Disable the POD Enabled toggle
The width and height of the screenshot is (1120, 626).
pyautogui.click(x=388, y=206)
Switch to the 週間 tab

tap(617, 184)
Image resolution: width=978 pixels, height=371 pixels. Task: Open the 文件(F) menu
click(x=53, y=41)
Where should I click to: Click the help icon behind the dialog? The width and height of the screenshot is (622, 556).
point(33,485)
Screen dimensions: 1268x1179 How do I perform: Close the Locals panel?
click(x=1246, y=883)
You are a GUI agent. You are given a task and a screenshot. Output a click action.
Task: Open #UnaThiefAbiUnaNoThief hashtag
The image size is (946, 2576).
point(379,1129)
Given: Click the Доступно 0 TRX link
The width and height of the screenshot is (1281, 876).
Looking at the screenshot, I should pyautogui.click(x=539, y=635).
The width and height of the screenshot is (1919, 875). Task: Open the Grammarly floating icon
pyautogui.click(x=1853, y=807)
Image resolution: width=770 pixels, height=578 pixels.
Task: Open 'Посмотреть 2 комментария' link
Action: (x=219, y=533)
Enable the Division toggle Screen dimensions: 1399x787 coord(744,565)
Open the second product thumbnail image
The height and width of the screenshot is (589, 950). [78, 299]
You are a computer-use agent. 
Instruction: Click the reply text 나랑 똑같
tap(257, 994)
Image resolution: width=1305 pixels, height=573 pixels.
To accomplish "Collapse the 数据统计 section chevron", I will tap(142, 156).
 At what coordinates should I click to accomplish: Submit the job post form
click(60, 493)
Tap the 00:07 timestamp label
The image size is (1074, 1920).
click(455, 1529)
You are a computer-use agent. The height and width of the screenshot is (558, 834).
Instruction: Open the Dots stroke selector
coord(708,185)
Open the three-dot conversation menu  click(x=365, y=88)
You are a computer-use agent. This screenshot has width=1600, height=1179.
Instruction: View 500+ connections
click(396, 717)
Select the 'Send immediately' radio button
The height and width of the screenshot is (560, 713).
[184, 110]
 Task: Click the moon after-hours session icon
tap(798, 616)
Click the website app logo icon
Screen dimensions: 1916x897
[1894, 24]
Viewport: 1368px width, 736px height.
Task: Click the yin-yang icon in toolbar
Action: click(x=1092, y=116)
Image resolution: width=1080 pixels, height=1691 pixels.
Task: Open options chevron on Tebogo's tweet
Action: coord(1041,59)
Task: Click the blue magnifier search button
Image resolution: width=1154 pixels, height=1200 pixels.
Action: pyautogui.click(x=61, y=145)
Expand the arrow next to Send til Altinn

--- GOAL OF THE EXERCISE ---
Your job is to reproduce the data in full, with every line intact.

--- ANSWER TO THIS TASK ---
Disable the POD Enabled toggle
The width and height of the screenshot is (1120, 626).
pyautogui.click(x=388, y=206)
Switch to the 週間 tab

tap(617, 184)
Image resolution: width=978 pixels, height=371 pixels. Task: Open the 文件(F) menu
click(x=53, y=41)
Where should I click to: Click the help icon behind the dialog? The width and height of the screenshot is (622, 556).
point(33,485)
Screen dimensions: 1268x1179 How do I perform: Close the Locals panel?
click(x=1246, y=883)
You are a GUI agent. You are given a task and a screenshot. Output a click action.
Task: Open #UnaThiefAbiUnaNoThief hashtag
The image size is (946, 2576).
point(379,1129)
Given: Click the Доступно 0 TRX link
The width and height of the screenshot is (1281, 876).
Looking at the screenshot, I should pyautogui.click(x=539, y=635).
The width and height of the screenshot is (1919, 875). Task: Open the Grammarly floating icon
pyautogui.click(x=1853, y=807)
Image resolution: width=770 pixels, height=578 pixels.
Task: Open 'Посмотреть 2 комментария' link
Action: (x=219, y=533)
Enable the Division toggle Screen dimensions: 1399x787 coord(744,565)
Open the second product thumbnail image
The height and width of the screenshot is (589, 950). [78, 299]
You are a computer-use agent. 
Instruction: Click the reply text 나랑 똑같
tap(257, 994)
Image resolution: width=1305 pixels, height=573 pixels.
To accomplish "Collapse the 数据统计 section chevron", I will tap(142, 156).
 At what coordinates should I click to accomplish: Submit the job post form
click(60, 493)
Tap the 00:07 timestamp label
The image size is (1074, 1920).
click(455, 1529)
You are a computer-use agent. The height and width of the screenshot is (558, 834).
Instruction: Open the Dots stroke selector
coord(708,185)
Open the three-dot conversation menu  click(x=365, y=88)
You are a computer-use agent. This screenshot has width=1600, height=1179.
Instruction: View 500+ connections
click(396, 717)
Select the 'Send immediately' radio button
The height and width of the screenshot is (560, 713).
[184, 110]
 Task: Click the moon after-hours session icon
tap(798, 616)
Click the website app logo icon
Screen dimensions: 1916x897
[1894, 24]
Viewport: 1368px width, 736px height.
Task: Click the yin-yang icon in toolbar
Action: click(x=1092, y=116)
Image resolution: width=1080 pixels, height=1691 pixels.
Task: Open options chevron on Tebogo's tweet
Action: coord(1041,59)
Task: Click the blue magnifier search button
Image resolution: width=1154 pixels, height=1200 pixels.
Action: pyautogui.click(x=61, y=145)
Expand the arrow next to Send til Altinn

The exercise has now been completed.